■ Required action ■
Please restate each line of the data below exactly. Omit all images.

■ Data ■
□ □ □ □

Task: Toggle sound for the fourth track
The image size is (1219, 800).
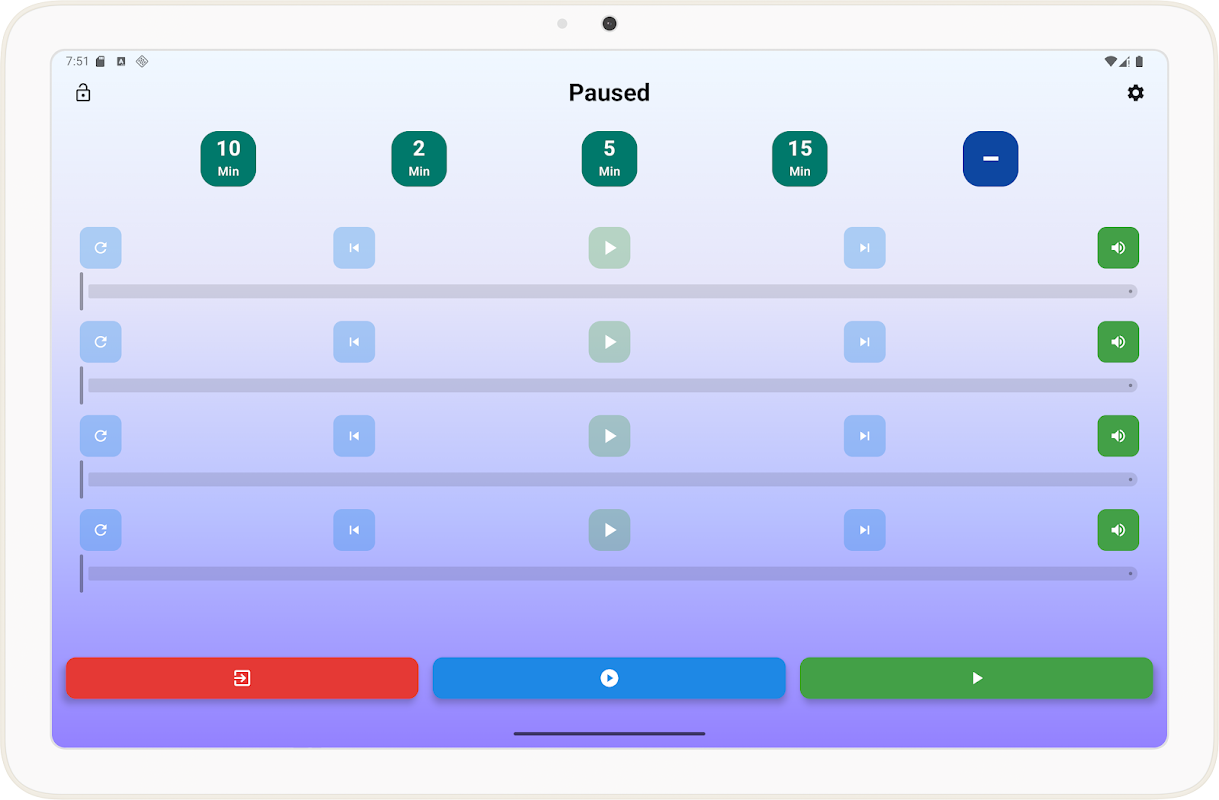Action: pyautogui.click(x=1118, y=530)
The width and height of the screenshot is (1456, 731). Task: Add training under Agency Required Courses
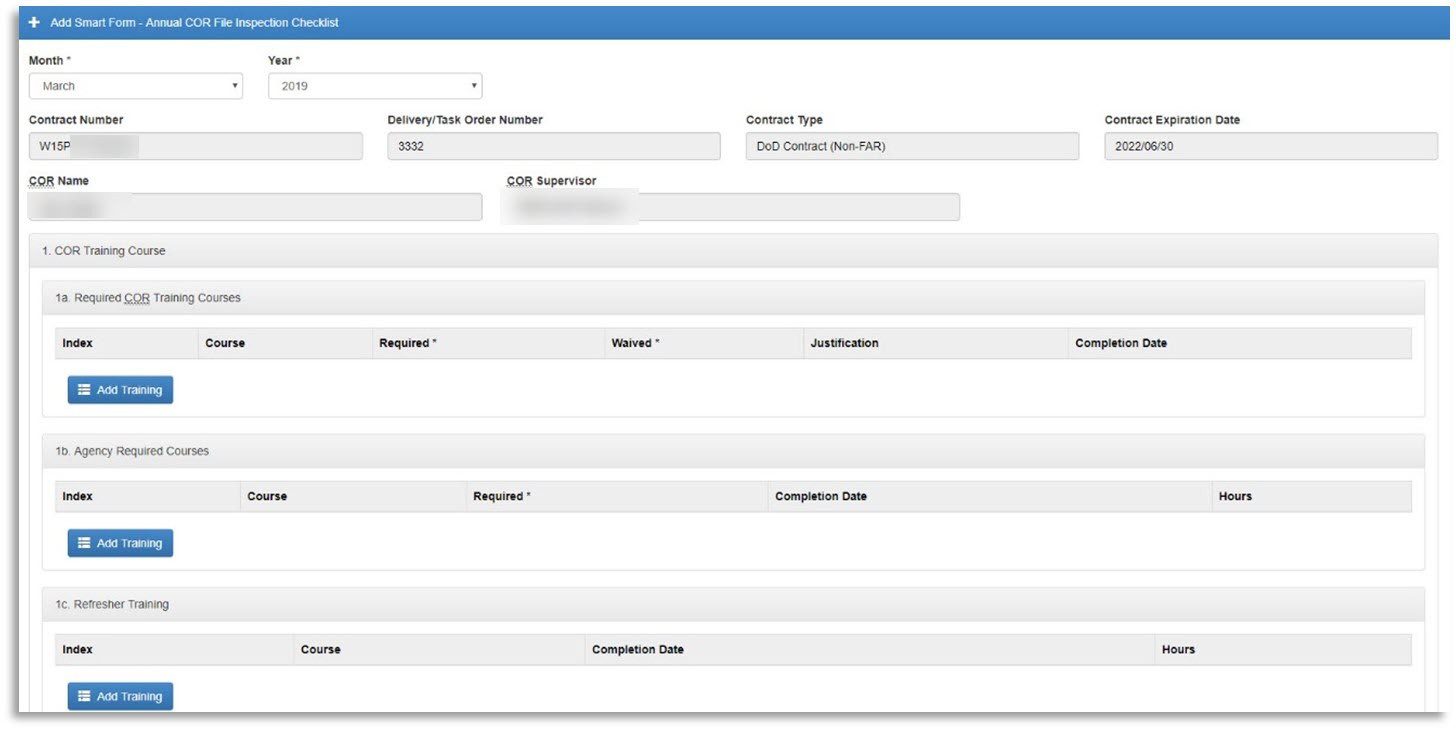coord(120,543)
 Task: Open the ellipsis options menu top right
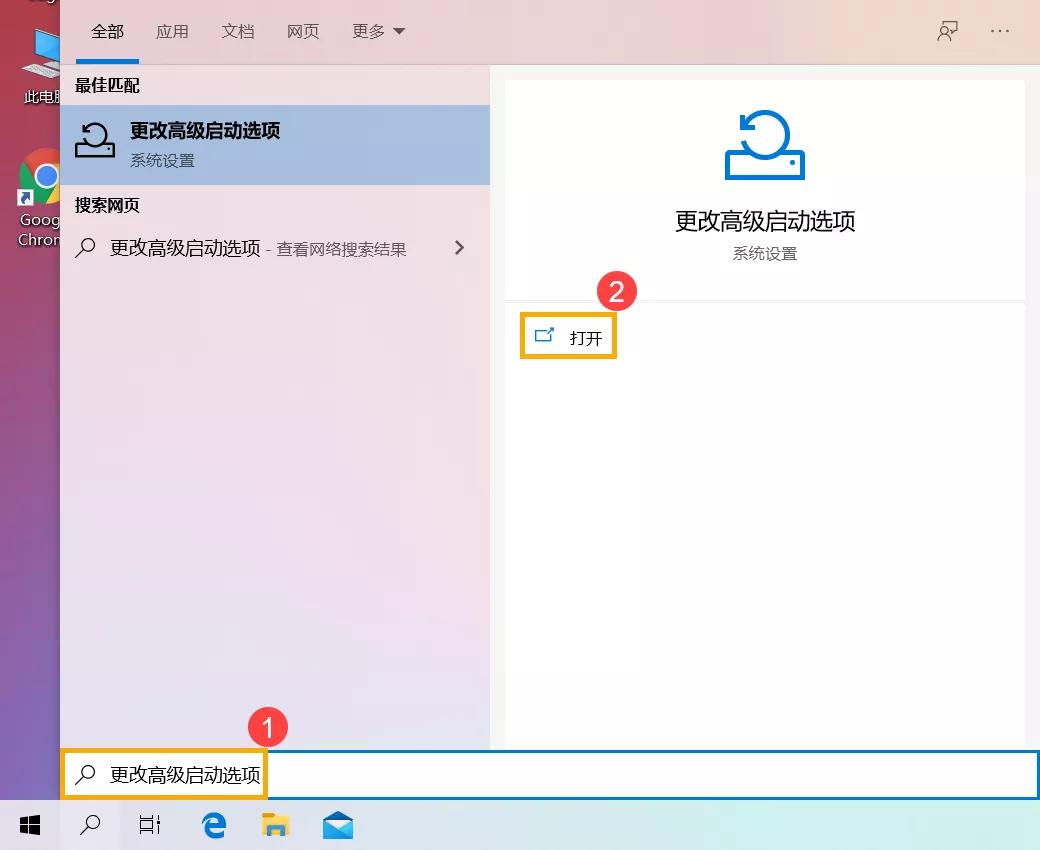tap(1000, 31)
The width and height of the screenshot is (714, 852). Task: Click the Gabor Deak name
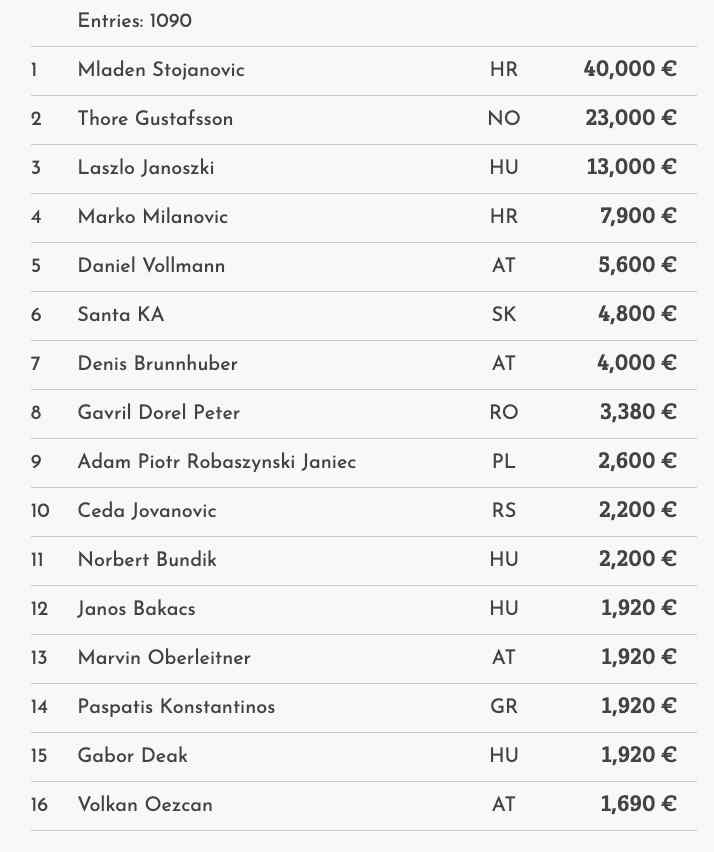click(133, 756)
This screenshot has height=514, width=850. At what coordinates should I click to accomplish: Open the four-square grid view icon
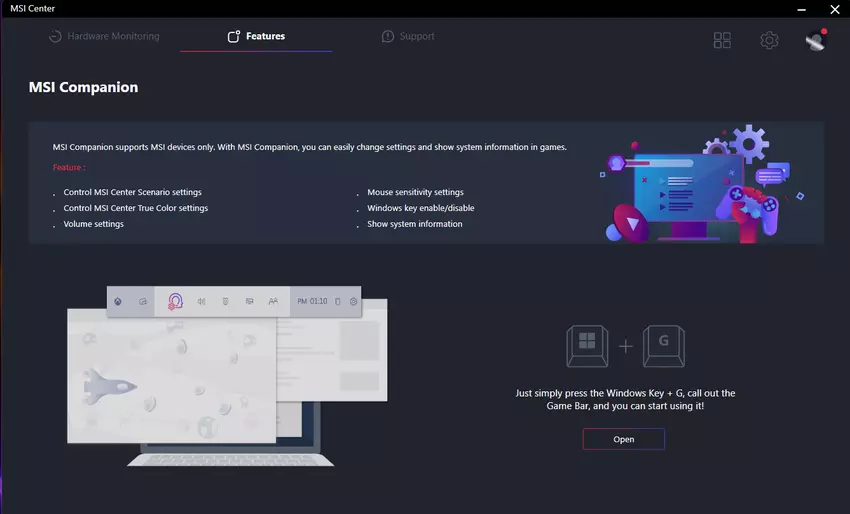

□ □ □ □

■ Exercise response ■
Task: Toggle sound for the fourth track
The image size is (1219, 800).
Action: pyautogui.click(x=1118, y=530)
The width and height of the screenshot is (1456, 731). Task: Add training under Agency Required Courses
coord(120,543)
 Task: Open the ellipsis options menu top right
tap(1000, 31)
The width and height of the screenshot is (714, 852). Task: Click the Gabor Deak name
click(133, 756)
This screenshot has height=514, width=850. At what coordinates should I click to accomplish: Open the four-square grid view icon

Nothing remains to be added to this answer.